WEDNESDAY, FEBRUARY 27.

Quod huic officium, quae laus, quod decus erit tanti, quod adipisci cum dolore corporis velit, qui dolorem summum malum sibi persuaserit? Quam porro quis ignominiam, quam turpitudinem non petulerit, ut effugiat dolorem, si id summum malum esse decreverit?

TULL.

What duty will a man perform, what praise, what honour will he think worth purchasing at the expence of his ease, who is persuaded that pain is the greatest of evils? And what ignominy, what baseness, will he not submit to, in order to avoid pain, if he has determined it to be the worst of misfortunes?
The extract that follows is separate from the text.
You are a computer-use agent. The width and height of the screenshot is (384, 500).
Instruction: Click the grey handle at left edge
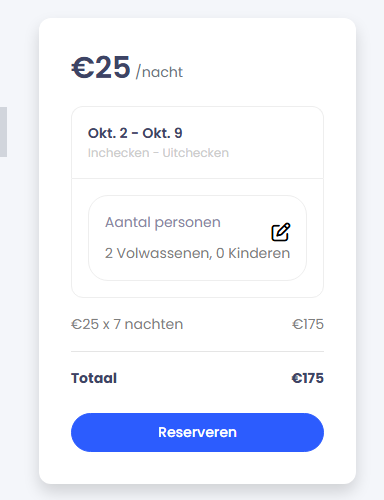tap(3, 132)
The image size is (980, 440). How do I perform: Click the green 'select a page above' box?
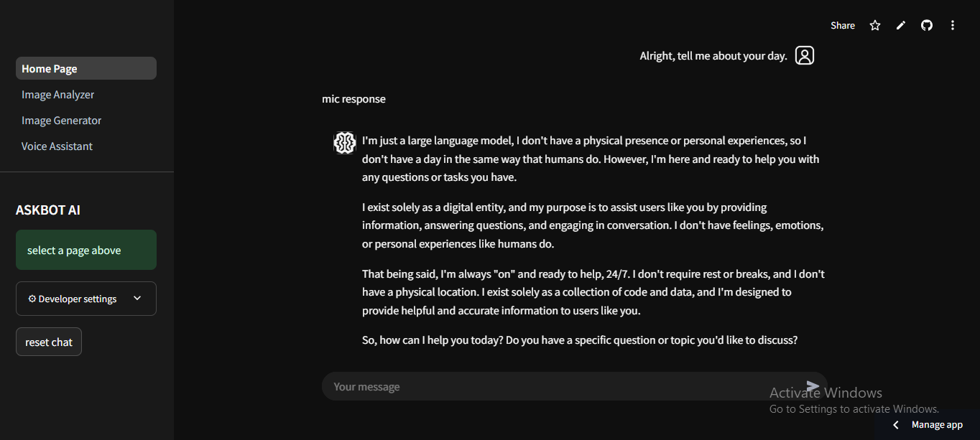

IT is a very melancholy reflection, that men are usually so weak, that it is absolutely necessary for them to know sorrow and pain, to be in their right senses. Prosperous people, for happy there are none, are hurried away with a fond sense of their present condition, and thoughtless of the mutability of fortune: fortune is a term which we must use in such discourses as these, for what is wrought by the unseen hand of the Disposer of all things. But methinks the disposition of a mind which is truly great is that which makes misfortunes and sorrows little when they befal ourselves, great and lamentable when they befal other men. The most unpardonable malefactor

in the world going to his death and bearing it with composure, would win the pity of those who should behold him and this not because his calamity is deplorable, but because he seems himself not to deplore it: we suffer for him who is less sensible of his own misery, and are inclined to despise him who sinks under the weight of his distresses. On the other hand, without any touch of envy, a temperate and well-governed mind looks down on such as are exalted with success, with a certain shame for the imbecility of human nature, that can so far forget how liable it is to calamity, as to grow giddy with only the suspense of sorrow, which is the portion of all men. He therefore who turns his face from the unhappy man, who will not look again when his eye is cast upon modest sorrow, who shuns affliction like a contagion, does but pamper himself up for a sacrifice, and contract in himself a greater aptitude to misery by attempting to escape it. A gentleman, where I happened to be last night, fell into a discourse which I thought shewed a good discerning in him: he took notice that whenever men have looked into their heart for the idea of true excellency in human nature, they have found it to consist in suffering after a right manner and with a good grace. Heroes are always drawn bearing sorrows, struggling with adversities, undergoing all kinds of hardships, and having in the service of mankind a kind of appetite to difficulties and dangers. The gentleman went on to observe, that it is from this secret sense of the high merit which there is in patience under calamities, that the writers of romances, when they attempt to furnish out characters of the highest excellence, ransack nature for things terrible; they raise a new creation of monsters, dragons, and giants; where the danger ends, the hero ceases; when he has won an empire, or gained his mistress, the rest of the story is not worth relating. My friend carried his discourse so

far as to say, that it was for higher beings than men to join happiness and greatness in the same idea; but that in our condition we have no conception of superlative excellence, or heroism, but as it is surrounded with a shade of distress.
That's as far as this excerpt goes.